The melting of Alaska's Juneau ice field—which contains more than 1,000 glaciers—is accelerating and could reach a tipping point much sooner than predicted, according to research published Tuesday.
The study, which was published in the journal Nature Communications, shows that ice loss from the Juneau ice field began accelerating rapidly after 2005.
The paper's authors found that "rates of area shrinkage were five times faster from 2015-2019 than from 1979-1990," while glacier volume loss—which had remained relatively consistent from 1770-1979—doubled after 2010.
"Forty years from now, what is it going to look like? I do think by then the Juneau ice field will be past the tipping point."
"Thinning has become pervasive across the icefield plateau since 2005, accompanied by glacier recession and fragmentation," the study states. "As glacier thinning on the plateau continues, a mass balance-elevation feedback is likely to inhibit future glacier regrowth, potentially pushing glaciers beyond a dynamic tipping point."
Study lead author Bethan Davies, a glaciologist at Newcastle University in England, said in a statement, "It's incredibly worrying that our research found a rapid acceleration since the early 21st century in the rate of glacier loss across the Juneau ice field."
"Alaskan icefields—which are predominantly flat, plateau icefields—are particularly vulnerable to accelerated melt as the climate warms since ice loss happens across the whole surface, meaning a much greater area is affected," Davies continued. "Additionally, flatter ice caps and icefields cannot retreat to higher elevations and find a new equilibrium."
"As glacier thinning on the Juneau plateau continues and ice retreats to lower levels and warmer air, the feedback processes this sets in motion is likely to prevent future glacier regrowth, potentially pushing glaciers beyond a tipping point into irreversible recession," she added.
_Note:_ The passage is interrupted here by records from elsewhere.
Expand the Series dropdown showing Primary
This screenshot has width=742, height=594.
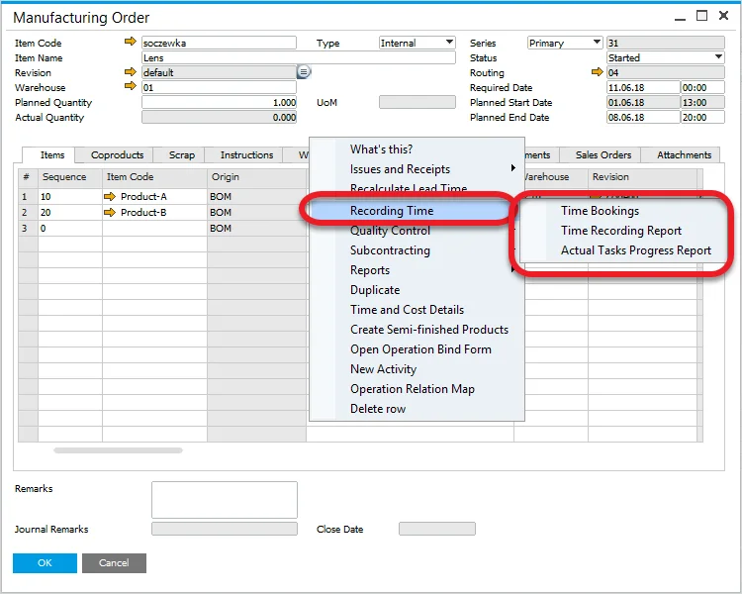coord(597,43)
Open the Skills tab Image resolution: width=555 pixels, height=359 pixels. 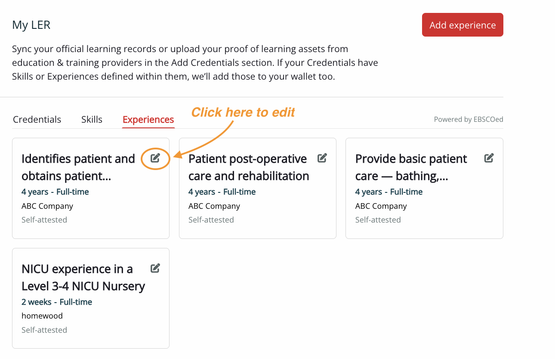(92, 119)
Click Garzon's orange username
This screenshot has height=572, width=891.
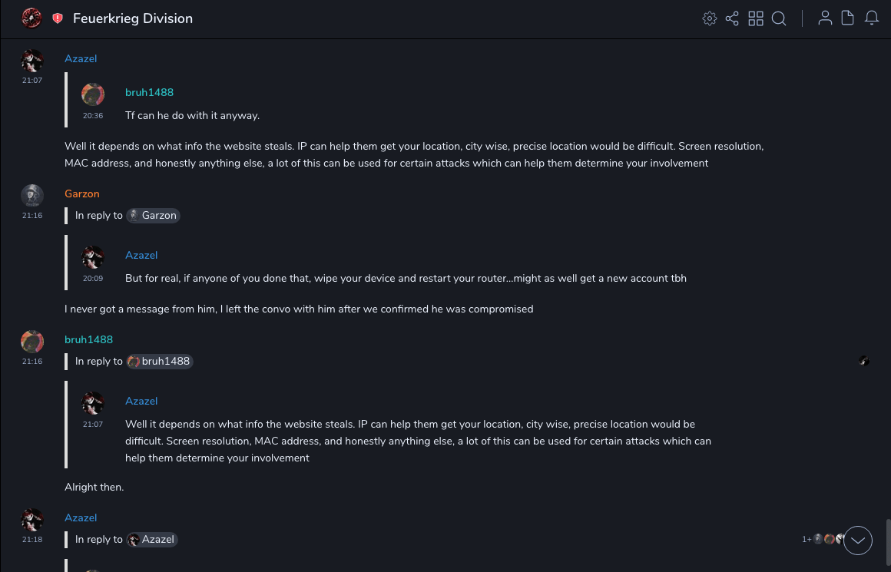click(82, 193)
Study co-author Mauri Pelto, a professor of environmental science at Nichols College in Massachusetts, toldThe Associated Press that the Juneau ice field is melting at a rate of about 50,000 gallons per second.
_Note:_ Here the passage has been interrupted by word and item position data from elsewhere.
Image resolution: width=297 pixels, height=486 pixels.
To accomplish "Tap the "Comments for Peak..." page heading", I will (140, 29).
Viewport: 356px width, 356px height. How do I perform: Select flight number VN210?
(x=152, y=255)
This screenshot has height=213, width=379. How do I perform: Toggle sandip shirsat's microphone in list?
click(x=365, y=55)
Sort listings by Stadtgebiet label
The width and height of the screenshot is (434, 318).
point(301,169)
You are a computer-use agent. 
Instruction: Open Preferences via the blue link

"When you go there the changes from year to year are so dramatic that it just hits you over the head," Pelto said. "In 1981, it wasn't too hard to get on and off the glaciers. You just hike up and you could you could ski to the bottom or hike right off the end of these glaciers. But now they've got lakes on the edges from melted snow and crevasses opening up that makes it difficult to ski."
As the AP reported:
Only four Juneau ice field glaciers melted out of existence between 1948 and 2005. But 64 of them disappeared between 2005 and 2019, the study said. Many of the glaciers were too small to name, but one larger one, Antler glacier, "is totally gone," Pelto said.
Alaska climatologist Brian Brettschneider, who was not part of the study, said the acceleration is most concerning, warning of "a death spiral" for the thinning ice field.
Pelto said that "the tipping point is when that snow line goes above your entire ice field, ice sheet, ice glacier, whichever one."
"And so for the Juneau ice field, 2019, 2018, showed that you are not that far away from that tipping point," he added. "We're 40 years from when I first saw the glacier. And so, 40 years from now, what is it going to look like? I do think by then the Juneau ice field will be past the tipping point."
It's not just Alaska. Glaciers around the world—from Greenland to Switzerland to Africa and the Himalayas—are melting at an alarming rate. The United Nations Educational, Scientific, and Cultural Organization warned in 2022 that glaciers in one-third of the 50 UNESCO World Heritage sites where they are found are on pace to disappear by 2050—even if planet-heating emissions are curbed.
Another study published last year by researchers at Carnegie Mellon University and the University of Alaska found that even if humanity manages to limit planetary heating to 1.5°C above preindustrial temperatures—the more ambitious goal of the Paris agreement—half of Earth's glaciers are expected to melt by the end of the century.